-- EXCERPTED RECORDS follows --
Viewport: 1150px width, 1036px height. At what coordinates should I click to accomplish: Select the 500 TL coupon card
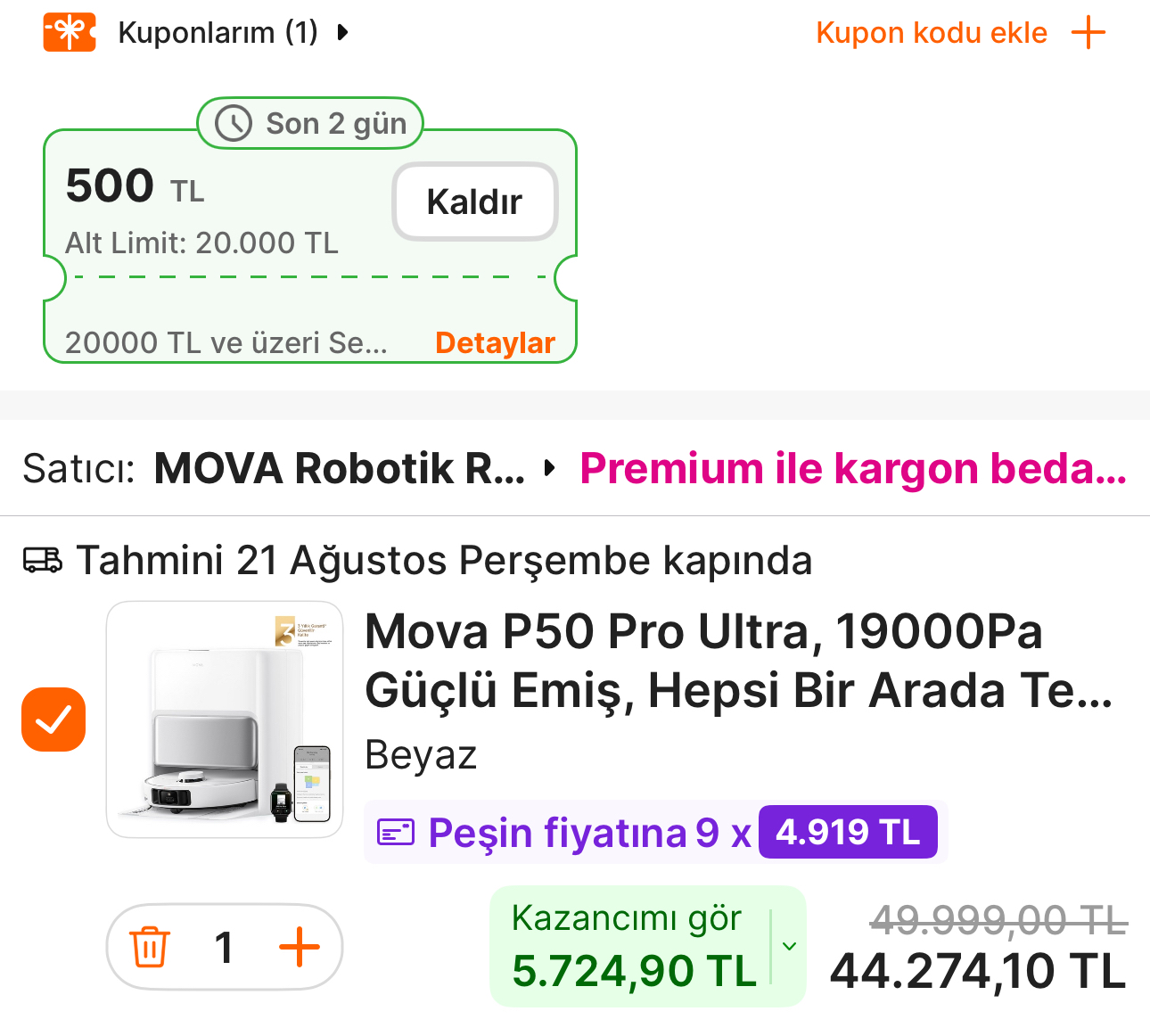tap(310, 245)
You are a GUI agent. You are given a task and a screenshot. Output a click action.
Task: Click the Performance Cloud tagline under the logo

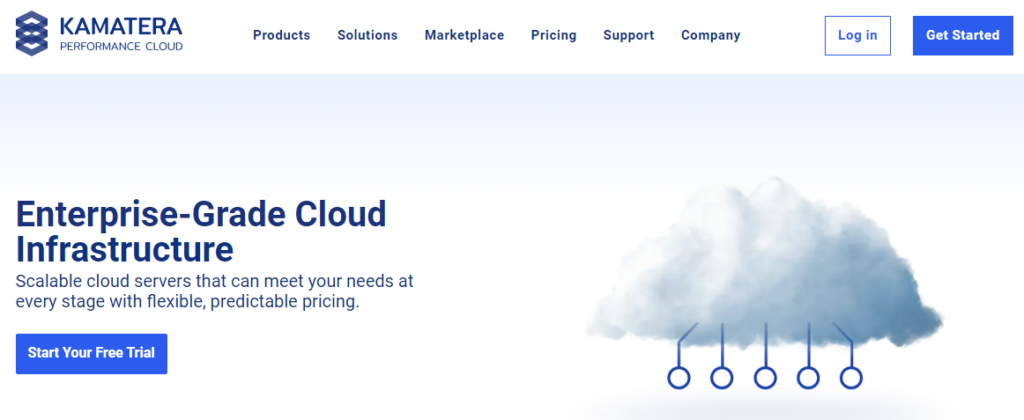coord(121,46)
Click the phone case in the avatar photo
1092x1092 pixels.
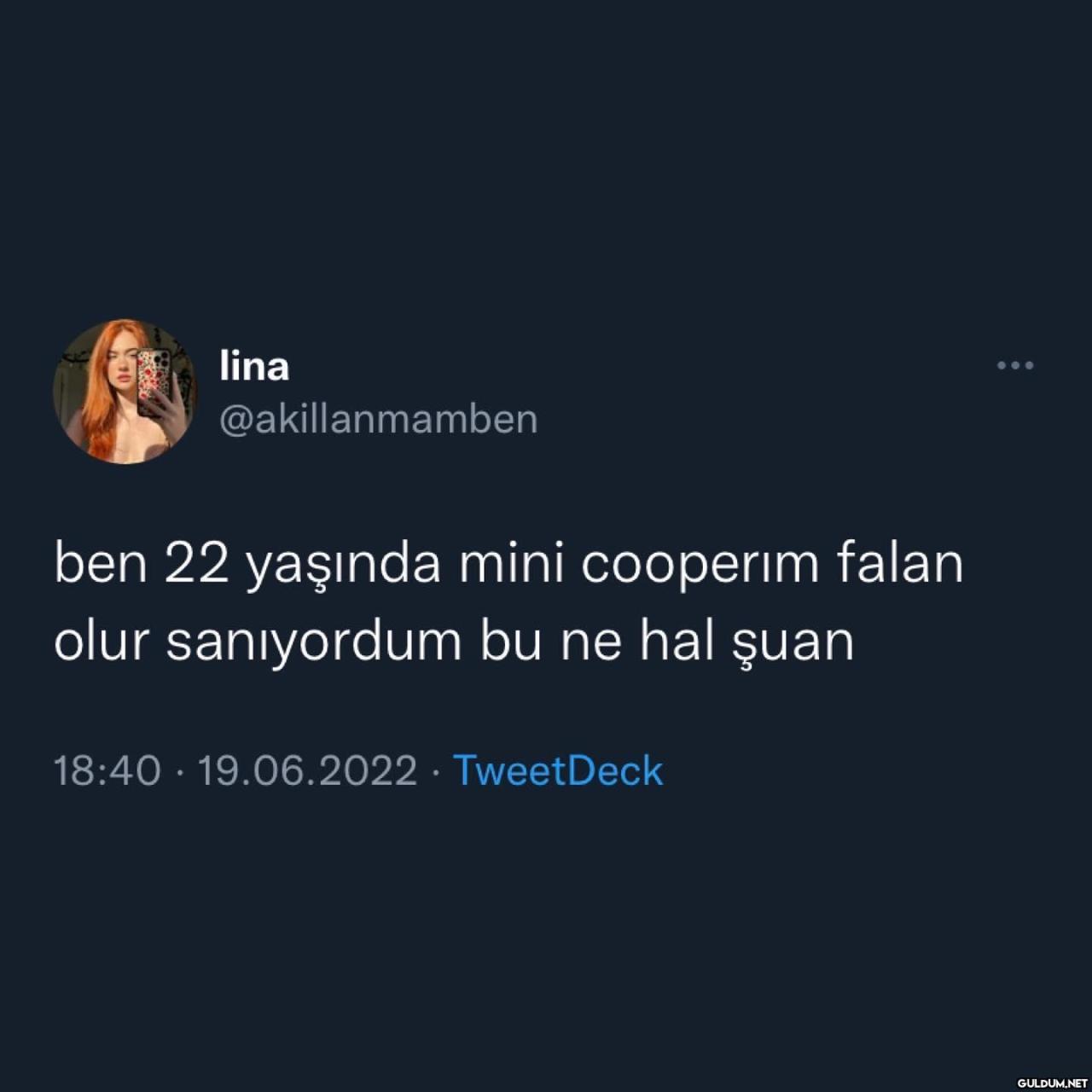[154, 381]
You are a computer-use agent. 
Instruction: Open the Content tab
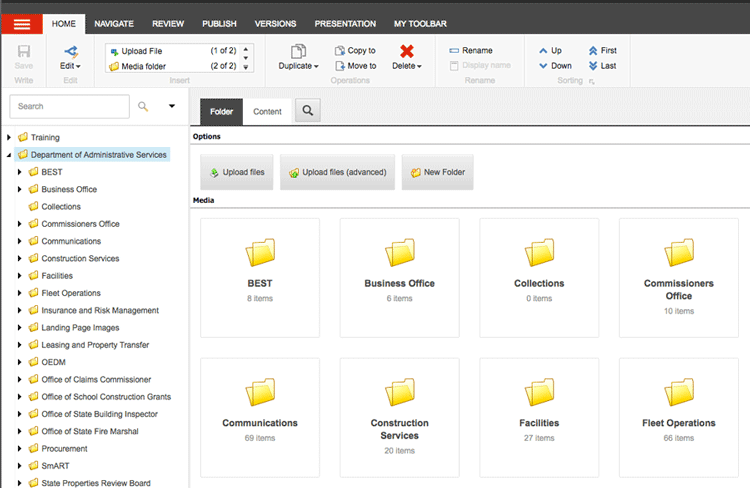click(267, 111)
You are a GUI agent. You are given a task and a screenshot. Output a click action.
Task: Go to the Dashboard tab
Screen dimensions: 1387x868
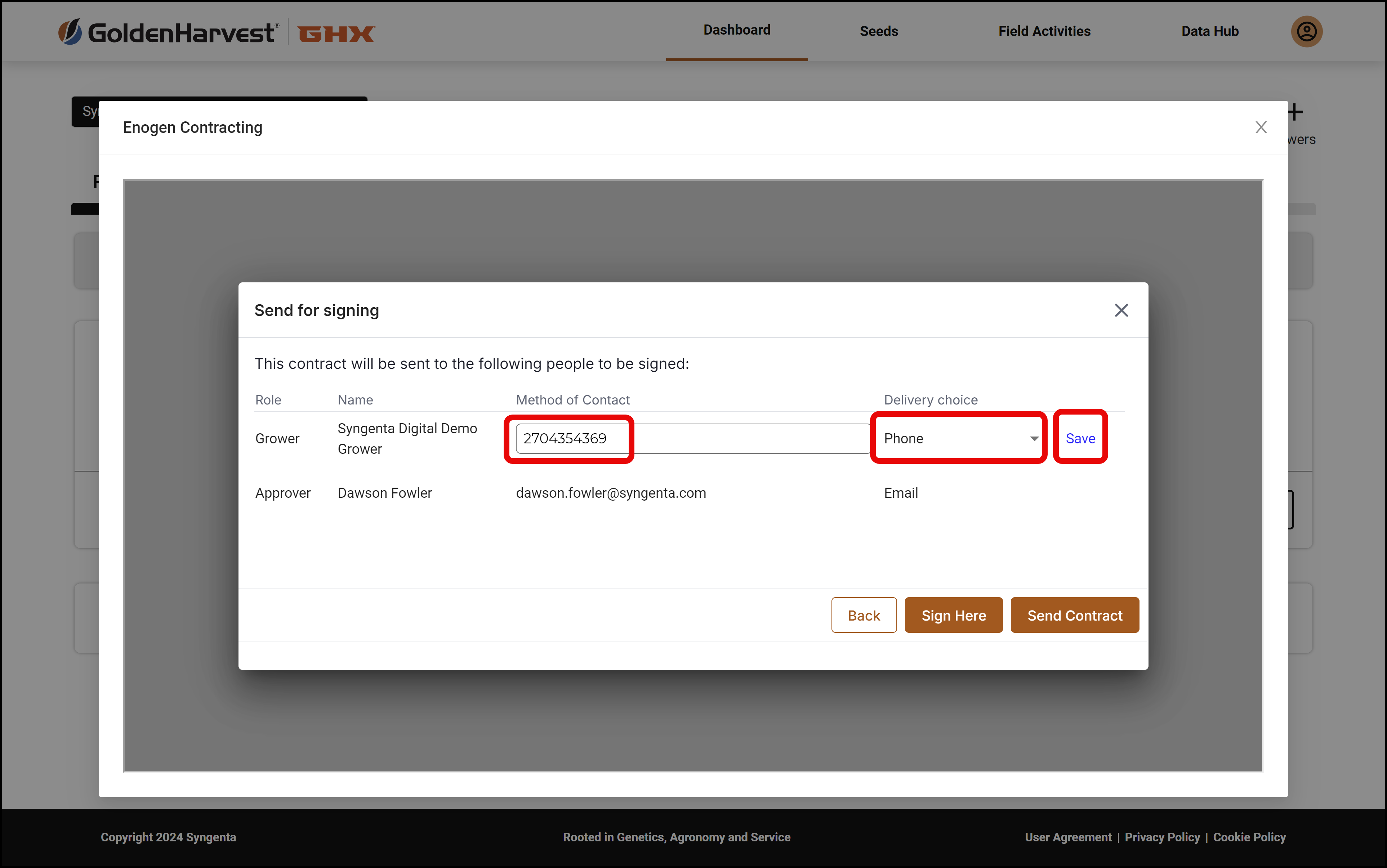coord(737,30)
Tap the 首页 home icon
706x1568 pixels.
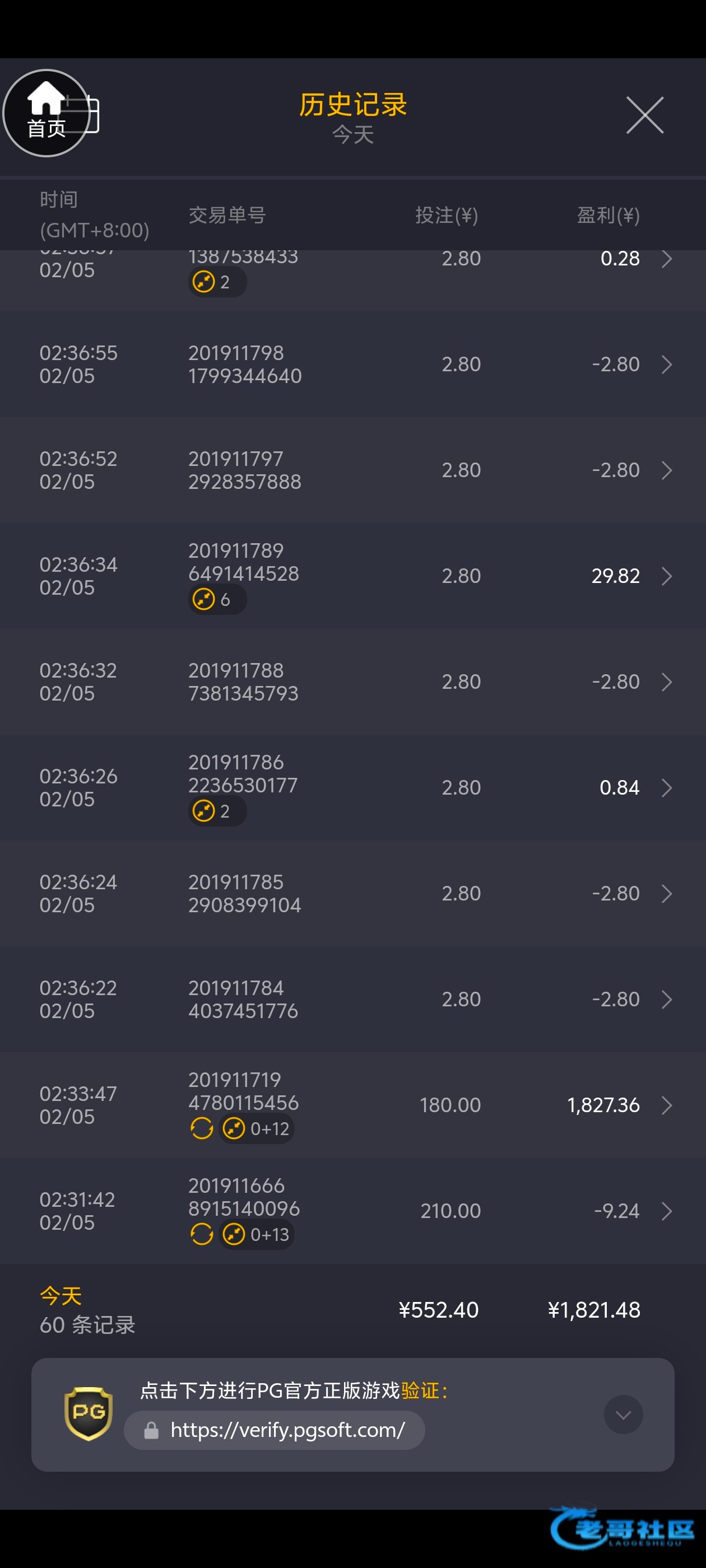47,113
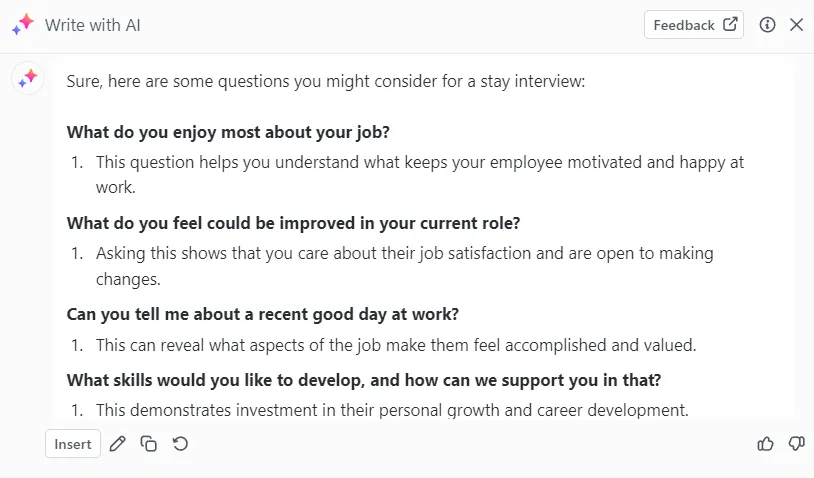This screenshot has height=478, width=814.
Task: Click the 'What skills would you like to develop' heading
Action: tap(364, 380)
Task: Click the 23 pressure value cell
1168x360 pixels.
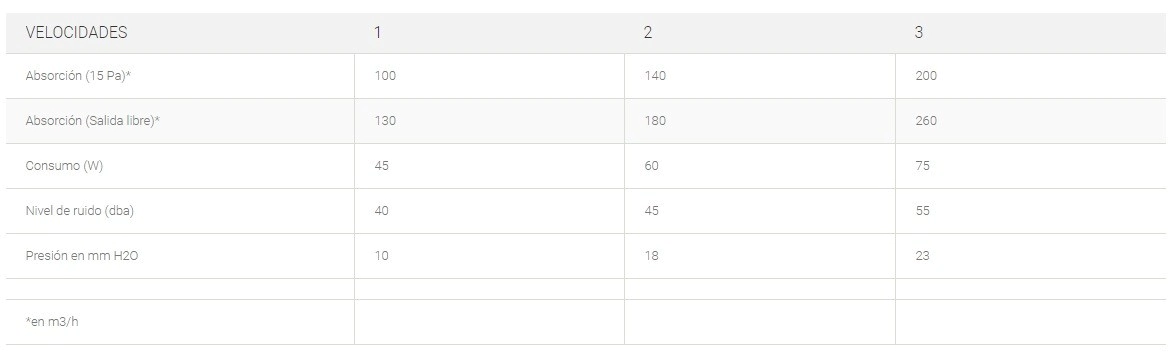Action: tap(1032, 256)
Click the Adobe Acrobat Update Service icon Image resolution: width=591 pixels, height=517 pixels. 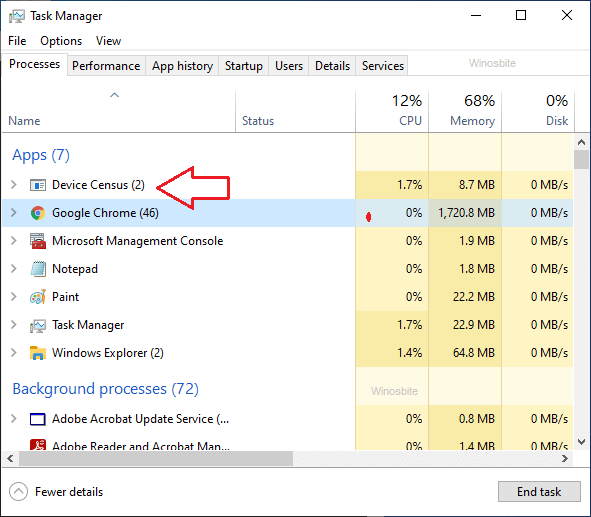coord(38,419)
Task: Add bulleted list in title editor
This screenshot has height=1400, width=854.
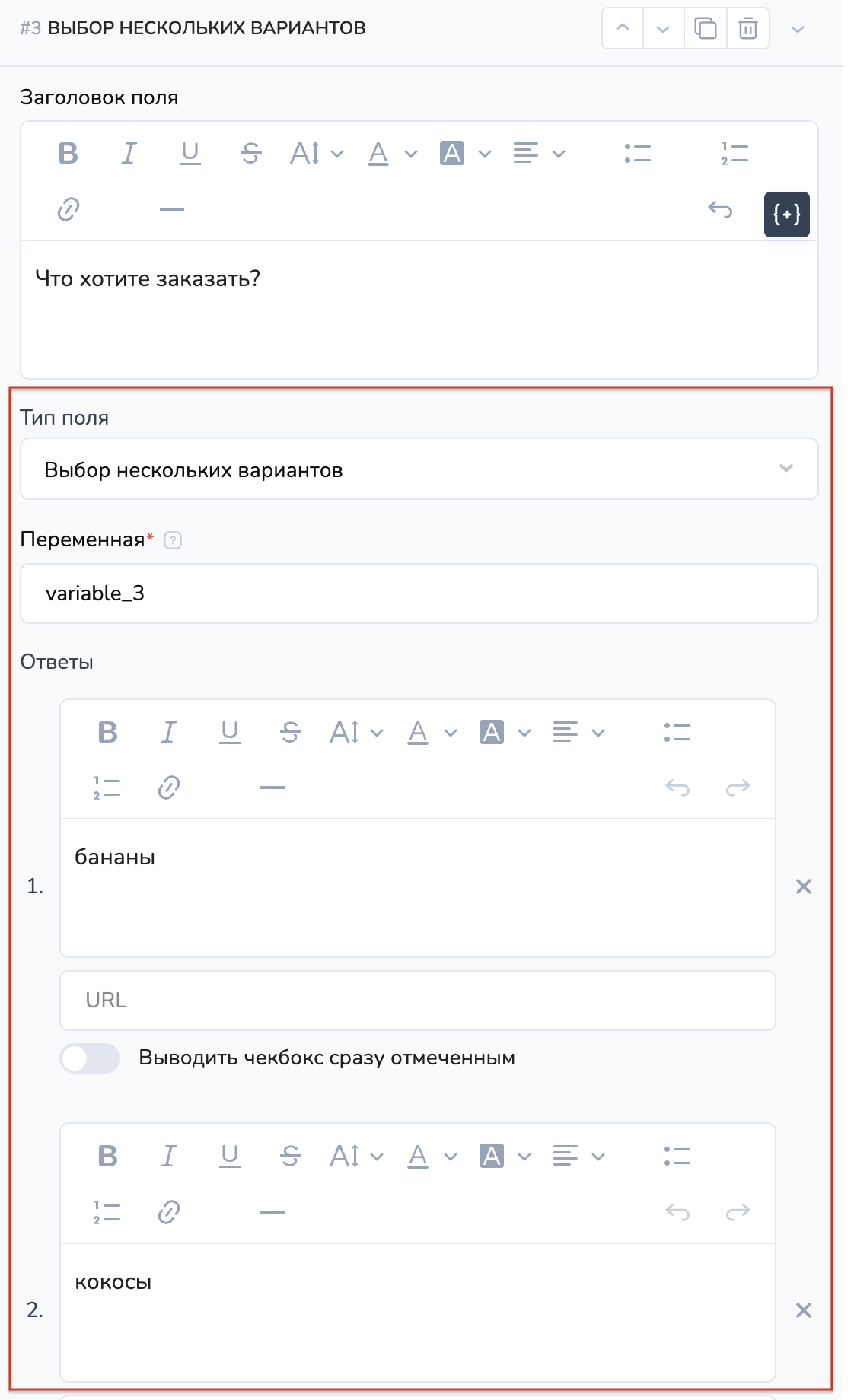Action: [637, 154]
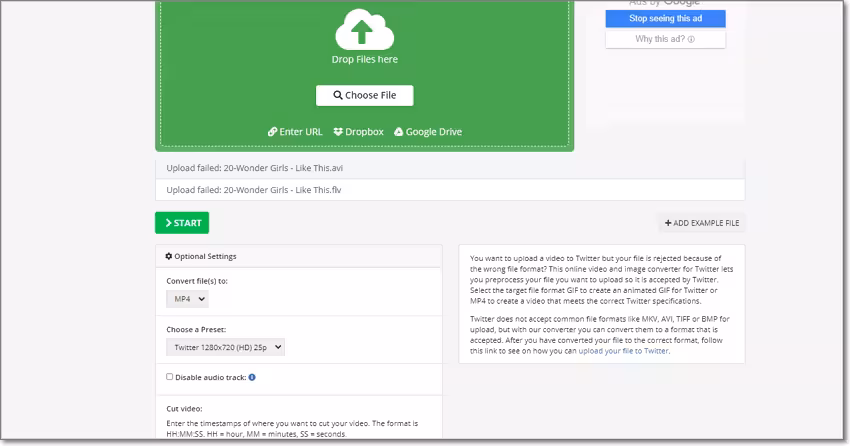Click the Optional Settings gear icon

(169, 257)

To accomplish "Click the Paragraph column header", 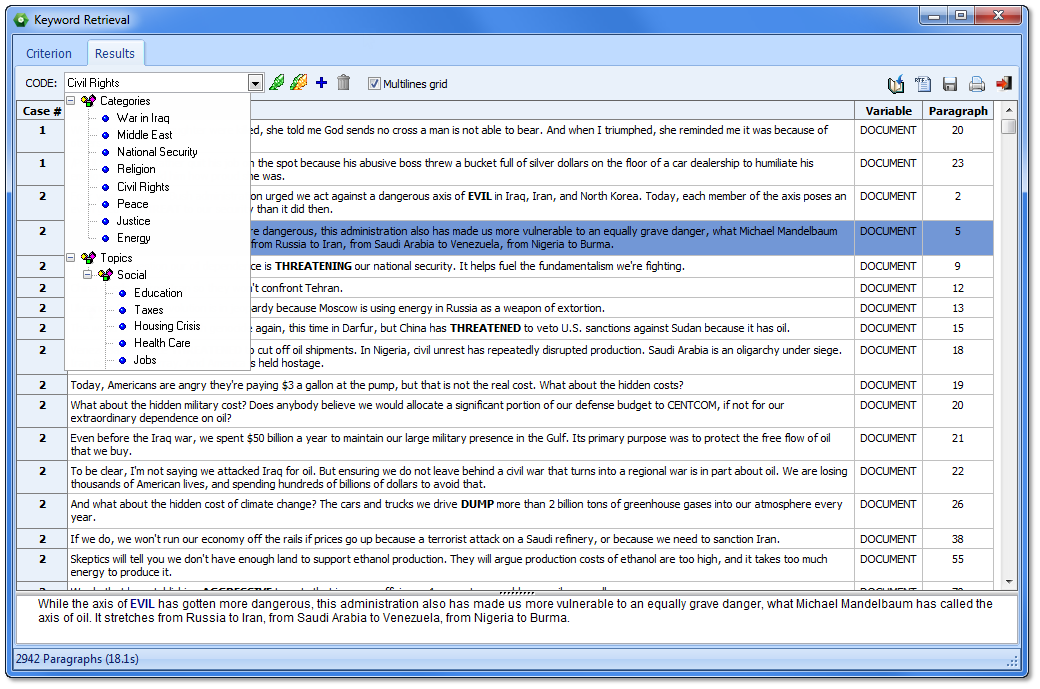I will (x=957, y=111).
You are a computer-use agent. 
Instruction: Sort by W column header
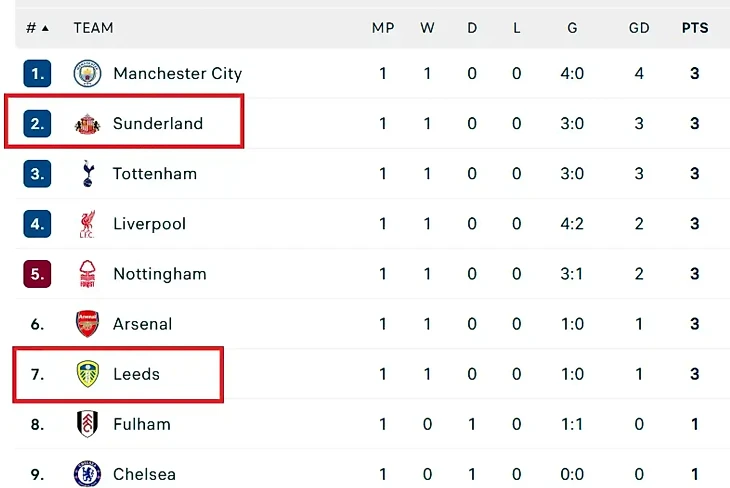point(427,28)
-- EXCERPTED RECORDS concluded --
Retype nothing except the lines from the first line of the listing above through the line with "Tap the 首页 home icon", exactly as they stand, and no pictures.

Viewport: 1150px width, 1036px height. At what coordinates should I click to accomplish: Select the 500 TL coupon card
tap(310, 245)
You are a GUI agent. You are given a task and a screenshot. Output a click action.
Task: Click the Performance Cloud tagline under the logo

coord(121,46)
Click the phone case in the avatar photo
1092x1092 pixels.
[154, 381]
You are a computer-use agent. 
Instruction: Open the Content tab
click(267, 111)
You are a GUI agent. You are given a task and a screenshot. Output a click action.
Task: Go to the Dashboard tab
Screen dimensions: 1387x868
coord(737,30)
Tap the 首页 home icon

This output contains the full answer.